Honey, get in the car, honey, you’re not helping. Please, just sit down, please, will you let me handle this? Will you? Hey! Don’t talk to my wife that way! Yeah, well, that’s true, I was a little short with your wife … sister, sorry, right? Anybody ever tell you two you look like husband and wife? That’s not what I meant, it’s just, you know, you don’t really look like brother and sister. Is one of you two adopted?

See? I told you, I could tell. What are you, Italian? And you? All right, OK, I’m just saying, I knew it, you didn’t have to act so offended when I mistook you for husband and wife, you guys must get it all the time. Well, yeah, I guess I’d be annoyed if I was constantly getting mistaken for my sister’s husband.

Hey come on man, how long are we going to keep this up? Because … oh yeah? Well I’m not moving either. That’s what I was just going to say, I was going to be like, because I’m not moving. And I’m not moving. Here you go honey, take the keys, I’ll meet you inside. Fine, well, if this guy doesn’t want to move, I’ll just wait out here, you go eat dinner by yourself, just get me some takeout or something when you leave. I don’t know, order me anything. Just get me anything. Jesus Christ, fucking anything on the menu.

Sorry. I didn’t mean to curse at you. No, I’m not mad at you. I’m mad at this guy. Whatever, if he leaves, I’ll put it in neutral and push it in the rest of the way. Oh yeah, don’t get me any pasta, anything besides pasta. Or chicken. Just go … well, yeah, I guess I wouldn’t want to eat by myself either.
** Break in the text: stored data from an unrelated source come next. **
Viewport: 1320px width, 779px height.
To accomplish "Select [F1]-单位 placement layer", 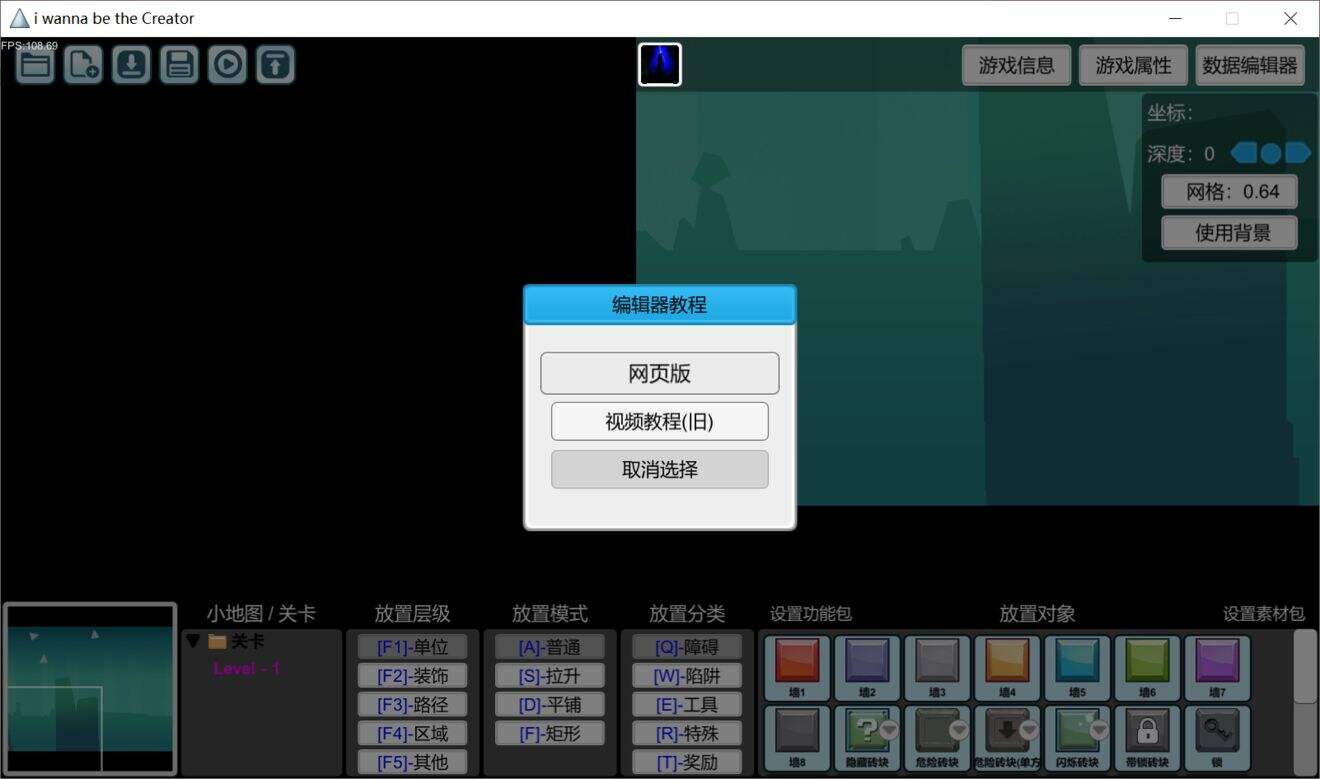I will pos(413,647).
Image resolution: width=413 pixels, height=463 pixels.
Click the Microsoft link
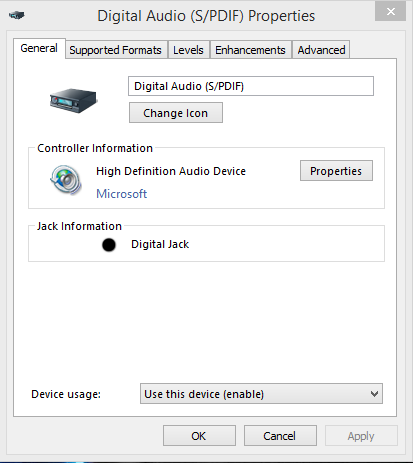click(x=122, y=194)
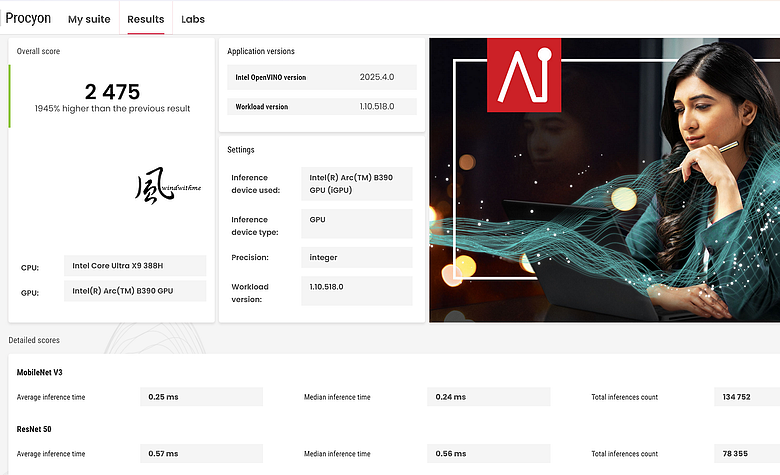Click the AI benchmark banner image
The height and width of the screenshot is (475, 780).
604,180
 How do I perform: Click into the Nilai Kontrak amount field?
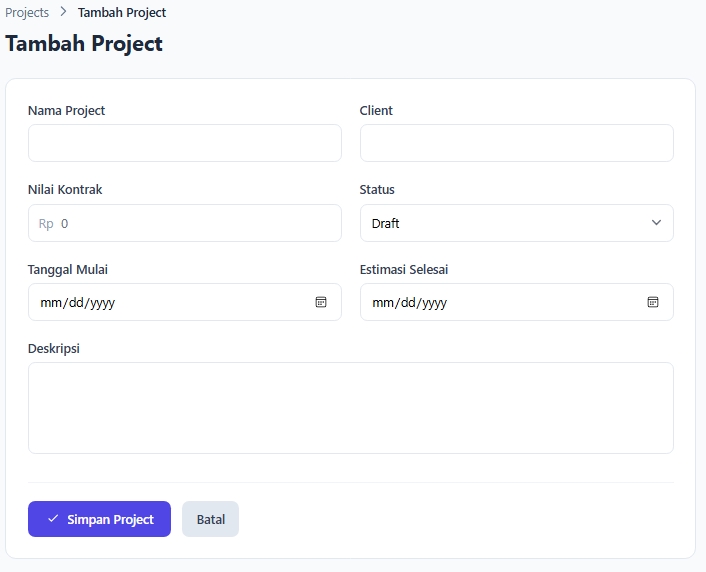pos(185,223)
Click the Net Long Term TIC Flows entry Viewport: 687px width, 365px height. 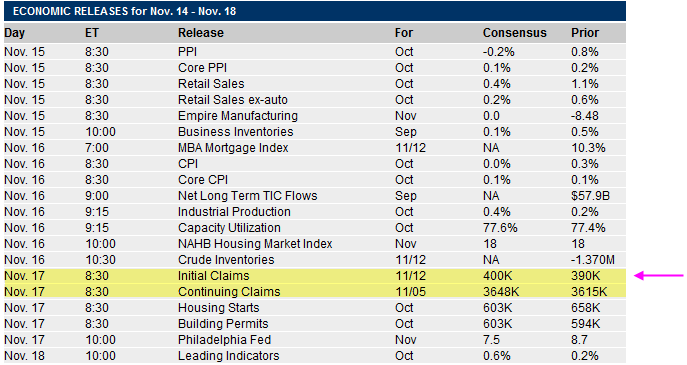click(x=248, y=196)
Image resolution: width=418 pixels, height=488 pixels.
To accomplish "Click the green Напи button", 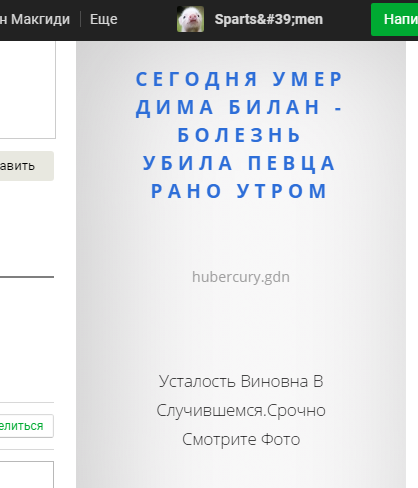I will click(x=395, y=19).
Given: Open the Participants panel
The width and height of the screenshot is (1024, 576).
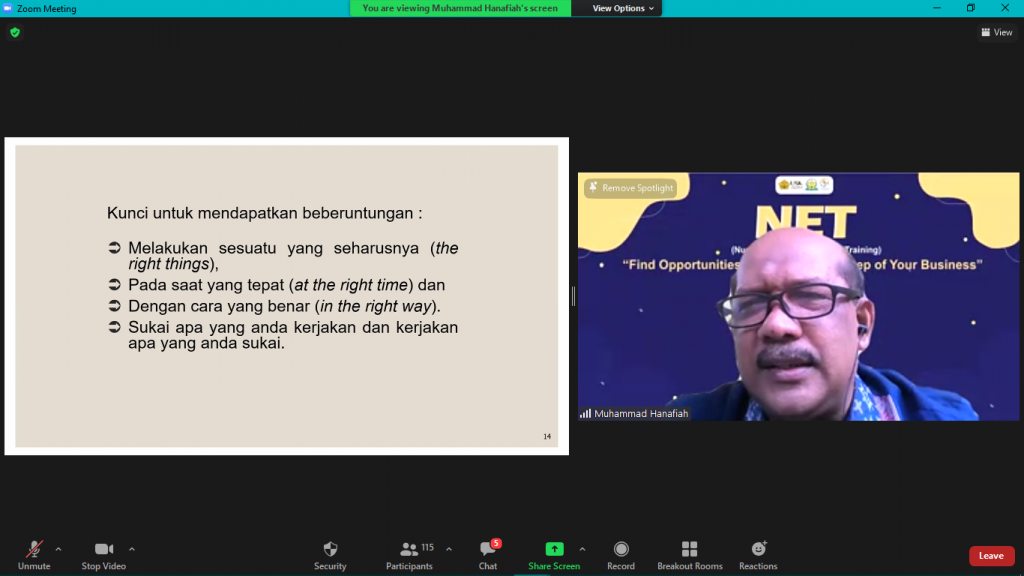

OK, go inside, get takeout, and we’ll eat here. You hear that buddy? We’re staying right here. We’re going to eat dinner right in this half of the parking spot. You want to try me? I’ll stay here all night. And that car behind you, they’re going to come back eventually, you’re going to have to move for them. I won’t budge. I’m just saying, I’ll stay here for as long as it takes. How you feeling? You need to go to the bathroom? Not me. I’m OK for at least twelve more hours.